My internist warned me that nobody understands enough about prostate cancer to make easy decisions about how to treat it, but he didn’t prepare me for the barrage of numbers that kept pretending that all is known.
The PSA result was just the beginning. I was grateful, of course, for a simple blood test as an early warning. When mine registered 4.6, crossing the threshold of evil at 4, my internist suggested that I see a urologist, largely because my father’s nonfatal prostate cancer increased my risk by 30 percent. (Later I learned that my neighbor’s prostate had turned cancerous when his PSA, a measure of prostate-specific antigen, doubled from 1 to 2.)
A follow-up test at the internist’s, measuring the proportion of antigens clinging to a protein, prophesied a 17 percent chance that I had cancer.
“That sounds high,” I said.
“I thought it sounded low,” my internist replied. It wasn’t his prostate.
After I saw the urologist, the biopsy showed that I was right.
“It’s positive,” the urologist told me over the phone, with a forced bonhomie. When it comes to cancer, “positive” means negative — bad news. I’d entered a looking-glass world; everything was the opposite of what it seemed.

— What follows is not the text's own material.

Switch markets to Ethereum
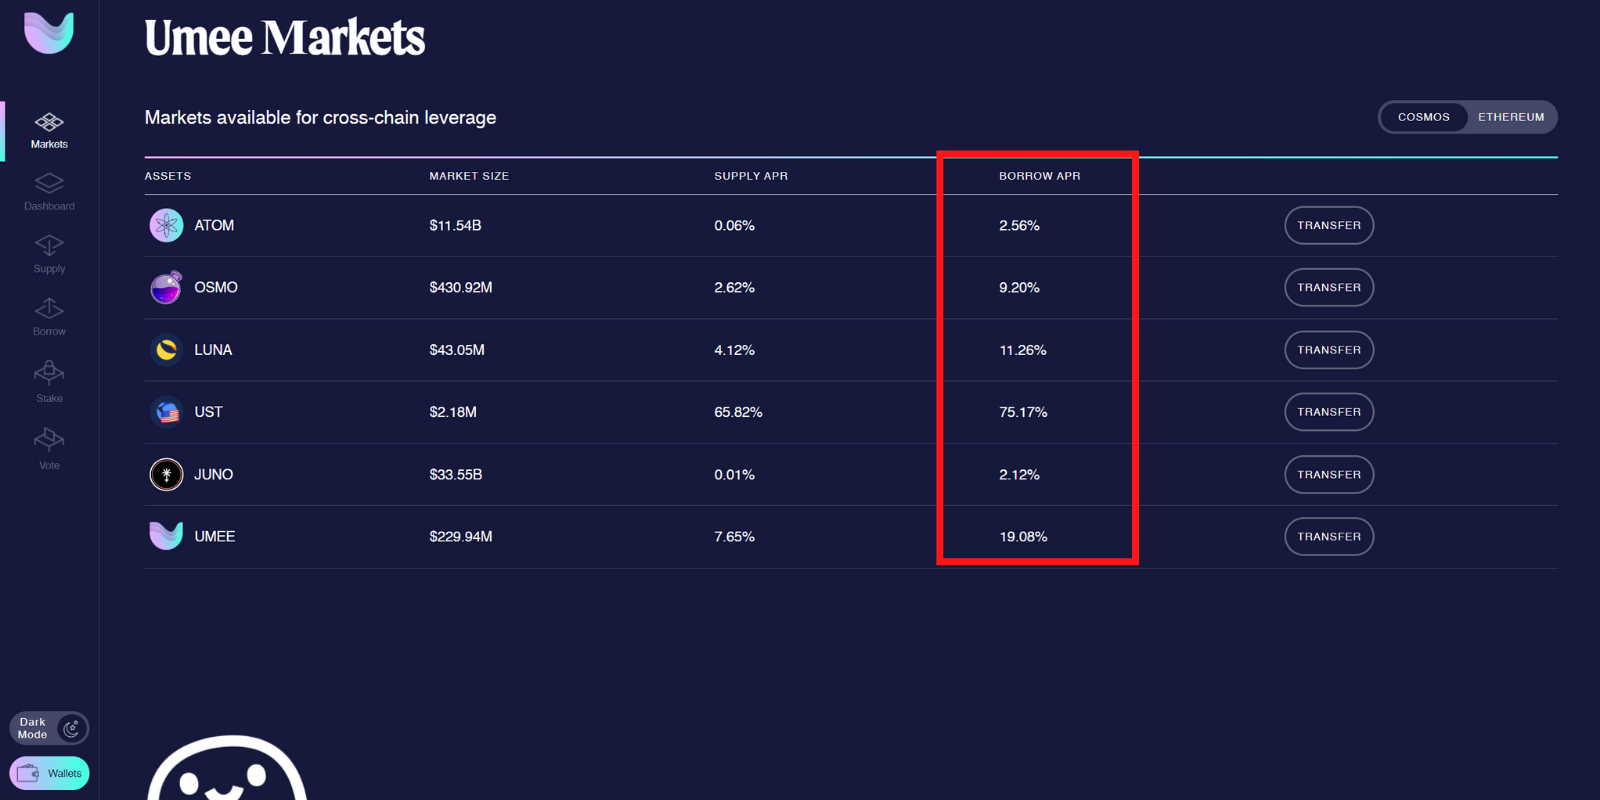 (1511, 117)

Yet the unceasing flow of numbers kept promising precision. These were numbers, for God’s sake. Of the 12 snippets of my prostate sampled in the biopsy, only 2 pieces showed any cancer, and then just a dusting, of 10 percent to 12 percent. And the cancer was judged to be only moderately aggressive, a 3 on a scale of 5. I was counseled to pooh-pooh the higher-than-desirable Gleason score of 6, derived by adding the aggressiveness in every spot of cancer, because there was so little cancer in each.
Eager to be convinced, I took heart. My wife accuses me — accurately — of being a glass-half-empty guy, but the flow of happy numbers (plus perhaps a touch of maturity at last, at age 58) left me uncustomarily serene.
I was only dimly aware of the evidence that most prostate cancers never become dangerous, even if left alone. But because nobody can tell which ones will and which ones won’t, the information was useless to me.
I quickly decided to have surgery to remove the prostate, but I had to choose between the two types. I cared most about my plumbing returning to normal. But this was when the numbers really began to confuse things.
One option was to go to Johns Hopkins in Baltimore, my hometown, where the older-style, slash-and-scoop surgery was devised. But the doctors there, my urologist said, cherry-picked their patients — no fatties need apply — to minimize the complications in getting the plumbing up and running again.
The other choice, called robotics, was newer and cooler. The surgeon sits at a console across the operating room and essentially plays a three-dimensional video game inside the patient, controlling two thin robotic arms slipped through inch-long incisions. The computer’s 15x magnification improves the subtlety of movement, and the less invasive surgery means faster recovery.
But the procedure has statistical distortions of its own. Some robotics surgeons have been known to exaggerate the speed of recovery by removing the catheter too early.
So both sides were skewing the numbers to market themselves.
A college classmate, a physician with a low opinion of his profession, advised me to forget the numbers, to visit both surgeons, look them in the eye and decide which one I liked.
Huh? Why should I care? I wasn’t drinking a beer with the guy. Partly, my friend said, a likable surgeon would respond if something went wrong; an arrogant one might not admit a mistake. And partly, well, my friend really couldn’t articulate it, but he felt certain.
“Likable” and “surgeon” don’t ordinarily cohabit a sentence, but when my wife and I met with the robotics surgeon, we loved him. Patient, personable and the furthest thing from arrogant, he told us how his technique had improved from his first 200 operations to his second 200. (I was No. 431.) Only twice, he said, in Nos. 4 and 17, had the robotics failed and he had proceeded to the more intrusive surgery. His percentage of complications, he added, was as low as at Hopkins. I canceled my appointment in Baltimore.
The surgery wasn’t bad at all, and my recovery was startlingly swift. Eight days afterward, I returned to have the catheter removed — none too early — and to learn if the cancer had spread. When I asked the surgeon if the pathology report was “positive” — meaning good news — he winced.
The news was good: The cancer had not spread beyond the prostate. But 35 percent of my prostate had turned out to be cancerous, considerably more than a dusting. I had dodged a bullet; the numbers had lied again.